Assignment: Scan the data below for the string "showing". Show every line where it turns up.
++++
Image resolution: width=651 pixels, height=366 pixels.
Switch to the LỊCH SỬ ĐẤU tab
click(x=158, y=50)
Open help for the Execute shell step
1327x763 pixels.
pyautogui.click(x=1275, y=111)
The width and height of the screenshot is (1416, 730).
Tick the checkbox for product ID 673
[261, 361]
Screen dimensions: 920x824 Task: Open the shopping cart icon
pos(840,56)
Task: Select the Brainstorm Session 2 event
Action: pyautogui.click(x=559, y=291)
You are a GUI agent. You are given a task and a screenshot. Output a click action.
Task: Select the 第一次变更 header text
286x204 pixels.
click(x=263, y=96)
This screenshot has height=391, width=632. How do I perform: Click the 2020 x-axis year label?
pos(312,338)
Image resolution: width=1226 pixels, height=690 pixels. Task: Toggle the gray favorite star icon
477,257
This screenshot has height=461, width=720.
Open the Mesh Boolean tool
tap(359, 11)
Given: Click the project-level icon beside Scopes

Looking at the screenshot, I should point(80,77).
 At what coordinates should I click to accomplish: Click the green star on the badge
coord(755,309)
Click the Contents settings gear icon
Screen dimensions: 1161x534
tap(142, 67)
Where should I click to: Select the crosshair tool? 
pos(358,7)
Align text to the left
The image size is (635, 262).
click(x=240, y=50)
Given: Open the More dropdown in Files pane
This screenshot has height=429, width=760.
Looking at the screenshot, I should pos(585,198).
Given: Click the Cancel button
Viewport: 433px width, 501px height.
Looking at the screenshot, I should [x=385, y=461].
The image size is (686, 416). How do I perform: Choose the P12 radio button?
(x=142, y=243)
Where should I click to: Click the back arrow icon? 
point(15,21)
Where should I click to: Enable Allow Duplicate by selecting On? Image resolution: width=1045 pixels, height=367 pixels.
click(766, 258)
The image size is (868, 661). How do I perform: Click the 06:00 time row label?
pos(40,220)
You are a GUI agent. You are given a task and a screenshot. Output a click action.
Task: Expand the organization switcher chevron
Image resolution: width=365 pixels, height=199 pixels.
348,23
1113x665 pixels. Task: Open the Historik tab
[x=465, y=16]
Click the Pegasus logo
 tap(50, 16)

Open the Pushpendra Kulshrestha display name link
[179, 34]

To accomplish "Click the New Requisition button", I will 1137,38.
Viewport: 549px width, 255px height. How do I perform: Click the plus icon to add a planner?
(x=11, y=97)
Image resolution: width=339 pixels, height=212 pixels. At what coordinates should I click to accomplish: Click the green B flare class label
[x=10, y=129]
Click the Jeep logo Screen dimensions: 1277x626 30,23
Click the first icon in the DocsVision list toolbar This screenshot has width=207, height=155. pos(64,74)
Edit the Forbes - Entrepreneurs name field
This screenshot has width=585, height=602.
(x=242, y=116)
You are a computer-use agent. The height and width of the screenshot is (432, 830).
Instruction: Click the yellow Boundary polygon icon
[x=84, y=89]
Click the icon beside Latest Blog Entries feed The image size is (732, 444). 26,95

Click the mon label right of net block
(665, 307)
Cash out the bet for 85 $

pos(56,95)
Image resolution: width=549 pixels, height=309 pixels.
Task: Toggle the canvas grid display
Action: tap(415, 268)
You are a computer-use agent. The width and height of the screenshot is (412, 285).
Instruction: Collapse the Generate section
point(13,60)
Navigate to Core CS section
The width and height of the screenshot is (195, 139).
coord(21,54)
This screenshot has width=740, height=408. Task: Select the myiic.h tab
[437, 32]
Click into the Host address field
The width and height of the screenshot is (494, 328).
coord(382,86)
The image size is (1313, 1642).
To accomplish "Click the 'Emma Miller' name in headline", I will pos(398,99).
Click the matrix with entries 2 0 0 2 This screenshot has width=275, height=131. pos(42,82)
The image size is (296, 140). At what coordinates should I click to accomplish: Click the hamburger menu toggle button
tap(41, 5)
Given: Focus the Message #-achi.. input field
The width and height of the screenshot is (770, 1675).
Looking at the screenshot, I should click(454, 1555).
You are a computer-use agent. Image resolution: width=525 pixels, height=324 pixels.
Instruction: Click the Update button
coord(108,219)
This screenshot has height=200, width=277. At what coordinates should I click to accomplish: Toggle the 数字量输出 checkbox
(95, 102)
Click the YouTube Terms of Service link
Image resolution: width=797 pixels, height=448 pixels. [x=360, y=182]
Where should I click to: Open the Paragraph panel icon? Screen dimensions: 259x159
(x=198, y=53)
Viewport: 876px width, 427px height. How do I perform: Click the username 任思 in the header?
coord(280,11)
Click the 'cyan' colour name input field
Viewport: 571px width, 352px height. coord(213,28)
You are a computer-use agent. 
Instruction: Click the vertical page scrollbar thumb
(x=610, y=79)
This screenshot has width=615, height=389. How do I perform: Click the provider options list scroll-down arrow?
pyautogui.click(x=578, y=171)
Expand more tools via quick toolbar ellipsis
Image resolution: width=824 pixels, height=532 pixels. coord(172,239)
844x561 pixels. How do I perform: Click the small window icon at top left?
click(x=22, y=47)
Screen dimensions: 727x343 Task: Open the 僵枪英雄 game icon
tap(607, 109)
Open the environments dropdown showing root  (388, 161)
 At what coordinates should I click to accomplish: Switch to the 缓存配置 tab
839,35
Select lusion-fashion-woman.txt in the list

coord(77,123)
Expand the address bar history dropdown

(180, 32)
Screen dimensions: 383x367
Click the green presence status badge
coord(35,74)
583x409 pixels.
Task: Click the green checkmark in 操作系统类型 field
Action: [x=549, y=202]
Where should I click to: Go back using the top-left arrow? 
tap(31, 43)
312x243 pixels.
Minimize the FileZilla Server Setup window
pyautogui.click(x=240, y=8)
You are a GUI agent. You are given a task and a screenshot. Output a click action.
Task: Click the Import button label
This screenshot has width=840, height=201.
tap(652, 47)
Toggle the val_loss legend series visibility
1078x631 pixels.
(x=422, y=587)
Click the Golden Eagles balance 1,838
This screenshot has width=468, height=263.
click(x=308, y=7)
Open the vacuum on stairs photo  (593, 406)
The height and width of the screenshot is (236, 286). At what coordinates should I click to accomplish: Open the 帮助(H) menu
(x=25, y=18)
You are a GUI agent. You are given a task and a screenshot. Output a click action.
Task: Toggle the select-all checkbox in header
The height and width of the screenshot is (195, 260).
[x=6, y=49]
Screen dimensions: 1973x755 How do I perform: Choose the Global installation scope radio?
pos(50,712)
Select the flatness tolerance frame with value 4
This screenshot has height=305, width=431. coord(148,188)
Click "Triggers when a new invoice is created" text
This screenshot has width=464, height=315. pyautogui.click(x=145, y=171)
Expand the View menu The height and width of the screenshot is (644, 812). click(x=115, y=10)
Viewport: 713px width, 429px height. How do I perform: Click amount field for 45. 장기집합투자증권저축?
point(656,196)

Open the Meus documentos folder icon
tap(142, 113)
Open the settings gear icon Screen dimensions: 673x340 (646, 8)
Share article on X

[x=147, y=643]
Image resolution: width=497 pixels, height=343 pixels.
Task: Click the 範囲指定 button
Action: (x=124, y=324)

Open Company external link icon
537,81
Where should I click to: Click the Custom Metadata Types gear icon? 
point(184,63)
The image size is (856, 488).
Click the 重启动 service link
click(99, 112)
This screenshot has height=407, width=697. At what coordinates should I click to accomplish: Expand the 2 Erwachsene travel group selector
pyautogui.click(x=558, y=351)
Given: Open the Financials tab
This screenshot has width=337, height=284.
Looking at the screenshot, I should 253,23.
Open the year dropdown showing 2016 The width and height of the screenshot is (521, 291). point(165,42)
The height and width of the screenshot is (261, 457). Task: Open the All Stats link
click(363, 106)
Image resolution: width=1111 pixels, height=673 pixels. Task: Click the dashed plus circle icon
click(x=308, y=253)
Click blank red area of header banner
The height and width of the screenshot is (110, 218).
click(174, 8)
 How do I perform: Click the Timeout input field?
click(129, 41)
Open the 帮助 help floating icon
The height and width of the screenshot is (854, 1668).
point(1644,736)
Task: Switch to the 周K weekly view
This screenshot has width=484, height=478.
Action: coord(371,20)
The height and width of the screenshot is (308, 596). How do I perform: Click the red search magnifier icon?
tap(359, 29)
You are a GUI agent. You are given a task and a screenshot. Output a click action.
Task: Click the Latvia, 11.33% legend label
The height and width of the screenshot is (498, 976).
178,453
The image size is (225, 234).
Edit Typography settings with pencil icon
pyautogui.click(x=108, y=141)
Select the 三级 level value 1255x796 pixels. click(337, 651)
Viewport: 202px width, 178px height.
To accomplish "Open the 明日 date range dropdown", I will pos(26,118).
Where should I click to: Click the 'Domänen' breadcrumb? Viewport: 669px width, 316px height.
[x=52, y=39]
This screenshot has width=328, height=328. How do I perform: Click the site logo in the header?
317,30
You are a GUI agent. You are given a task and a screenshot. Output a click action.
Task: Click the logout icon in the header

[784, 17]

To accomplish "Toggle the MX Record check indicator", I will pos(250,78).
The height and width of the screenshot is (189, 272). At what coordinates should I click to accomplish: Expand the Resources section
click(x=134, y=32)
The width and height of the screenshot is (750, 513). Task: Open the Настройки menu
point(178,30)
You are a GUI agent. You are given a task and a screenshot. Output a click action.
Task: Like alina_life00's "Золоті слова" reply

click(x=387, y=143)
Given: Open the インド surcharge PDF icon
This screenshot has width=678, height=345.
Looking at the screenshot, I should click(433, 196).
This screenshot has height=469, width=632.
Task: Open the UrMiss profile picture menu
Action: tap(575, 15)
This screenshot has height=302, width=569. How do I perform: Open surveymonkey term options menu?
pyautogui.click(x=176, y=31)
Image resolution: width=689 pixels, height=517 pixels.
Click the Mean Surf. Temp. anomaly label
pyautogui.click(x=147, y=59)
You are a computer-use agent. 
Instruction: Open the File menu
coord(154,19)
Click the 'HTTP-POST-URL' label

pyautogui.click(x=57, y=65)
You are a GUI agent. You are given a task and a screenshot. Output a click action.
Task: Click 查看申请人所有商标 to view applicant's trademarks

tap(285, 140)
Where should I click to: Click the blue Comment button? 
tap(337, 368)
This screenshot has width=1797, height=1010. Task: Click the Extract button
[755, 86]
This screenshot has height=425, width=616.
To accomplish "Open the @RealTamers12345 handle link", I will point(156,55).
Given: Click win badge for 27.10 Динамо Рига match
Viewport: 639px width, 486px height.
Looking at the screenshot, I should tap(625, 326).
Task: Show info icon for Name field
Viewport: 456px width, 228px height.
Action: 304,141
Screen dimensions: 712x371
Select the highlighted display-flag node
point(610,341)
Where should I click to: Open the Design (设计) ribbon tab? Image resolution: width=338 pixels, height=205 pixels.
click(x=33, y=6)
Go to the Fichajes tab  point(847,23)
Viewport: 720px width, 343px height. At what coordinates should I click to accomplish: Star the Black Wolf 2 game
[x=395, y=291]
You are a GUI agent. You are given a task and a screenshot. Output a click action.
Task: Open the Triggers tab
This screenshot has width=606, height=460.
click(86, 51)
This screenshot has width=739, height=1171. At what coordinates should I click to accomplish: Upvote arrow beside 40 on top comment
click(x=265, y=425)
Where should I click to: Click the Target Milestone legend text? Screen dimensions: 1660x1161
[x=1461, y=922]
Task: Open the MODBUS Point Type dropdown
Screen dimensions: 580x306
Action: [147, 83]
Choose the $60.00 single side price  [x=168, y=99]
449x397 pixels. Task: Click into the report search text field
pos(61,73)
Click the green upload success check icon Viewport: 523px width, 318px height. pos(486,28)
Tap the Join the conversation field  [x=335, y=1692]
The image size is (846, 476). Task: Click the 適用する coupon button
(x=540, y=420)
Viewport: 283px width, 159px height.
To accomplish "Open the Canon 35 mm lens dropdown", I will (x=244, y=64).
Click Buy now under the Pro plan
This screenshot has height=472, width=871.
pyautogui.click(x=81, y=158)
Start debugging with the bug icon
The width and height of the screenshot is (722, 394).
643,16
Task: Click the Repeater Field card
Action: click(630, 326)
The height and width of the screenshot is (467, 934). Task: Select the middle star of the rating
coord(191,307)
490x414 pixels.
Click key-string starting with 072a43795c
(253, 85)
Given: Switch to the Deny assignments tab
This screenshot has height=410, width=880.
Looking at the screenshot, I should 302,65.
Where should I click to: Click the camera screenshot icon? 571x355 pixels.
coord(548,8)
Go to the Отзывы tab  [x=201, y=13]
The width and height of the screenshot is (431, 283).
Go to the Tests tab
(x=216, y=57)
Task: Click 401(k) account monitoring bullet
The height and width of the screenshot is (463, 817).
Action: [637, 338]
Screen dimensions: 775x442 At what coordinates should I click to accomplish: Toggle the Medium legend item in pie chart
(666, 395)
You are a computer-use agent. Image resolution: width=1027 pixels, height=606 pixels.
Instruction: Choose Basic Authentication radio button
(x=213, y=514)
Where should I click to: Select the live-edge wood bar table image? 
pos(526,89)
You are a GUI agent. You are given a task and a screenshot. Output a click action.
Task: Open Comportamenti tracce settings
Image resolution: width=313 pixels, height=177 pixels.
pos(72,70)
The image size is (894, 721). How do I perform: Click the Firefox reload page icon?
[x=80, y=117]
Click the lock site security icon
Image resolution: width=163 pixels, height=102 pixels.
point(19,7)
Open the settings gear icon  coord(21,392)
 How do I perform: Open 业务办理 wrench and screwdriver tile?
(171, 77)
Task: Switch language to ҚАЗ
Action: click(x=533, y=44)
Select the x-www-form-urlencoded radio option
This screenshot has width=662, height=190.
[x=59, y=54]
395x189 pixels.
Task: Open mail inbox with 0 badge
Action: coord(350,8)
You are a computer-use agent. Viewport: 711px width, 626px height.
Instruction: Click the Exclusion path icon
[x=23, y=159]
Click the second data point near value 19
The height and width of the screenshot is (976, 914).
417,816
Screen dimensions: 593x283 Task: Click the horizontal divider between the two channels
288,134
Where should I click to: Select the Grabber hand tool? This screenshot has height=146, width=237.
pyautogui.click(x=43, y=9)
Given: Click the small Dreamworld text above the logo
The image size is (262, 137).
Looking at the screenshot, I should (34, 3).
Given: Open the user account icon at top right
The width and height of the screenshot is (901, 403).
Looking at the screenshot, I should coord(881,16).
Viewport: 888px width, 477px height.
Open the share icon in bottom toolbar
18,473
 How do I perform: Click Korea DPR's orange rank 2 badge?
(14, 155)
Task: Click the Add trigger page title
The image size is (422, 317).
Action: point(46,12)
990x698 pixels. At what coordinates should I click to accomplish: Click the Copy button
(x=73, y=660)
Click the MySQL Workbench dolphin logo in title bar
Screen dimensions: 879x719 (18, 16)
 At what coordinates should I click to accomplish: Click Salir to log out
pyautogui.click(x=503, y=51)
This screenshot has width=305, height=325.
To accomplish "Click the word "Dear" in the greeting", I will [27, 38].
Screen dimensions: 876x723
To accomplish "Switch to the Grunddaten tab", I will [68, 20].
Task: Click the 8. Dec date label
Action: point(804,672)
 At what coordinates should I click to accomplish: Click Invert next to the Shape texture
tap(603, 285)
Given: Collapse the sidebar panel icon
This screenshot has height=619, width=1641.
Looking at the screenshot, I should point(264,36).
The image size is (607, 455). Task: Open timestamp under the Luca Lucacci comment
++++
Response for this exercise:
Open the environments dropdown showing root  (388, 161)
Open the year dropdown showing 2016 The width and height of the screenshot is (521, 291). point(165,42)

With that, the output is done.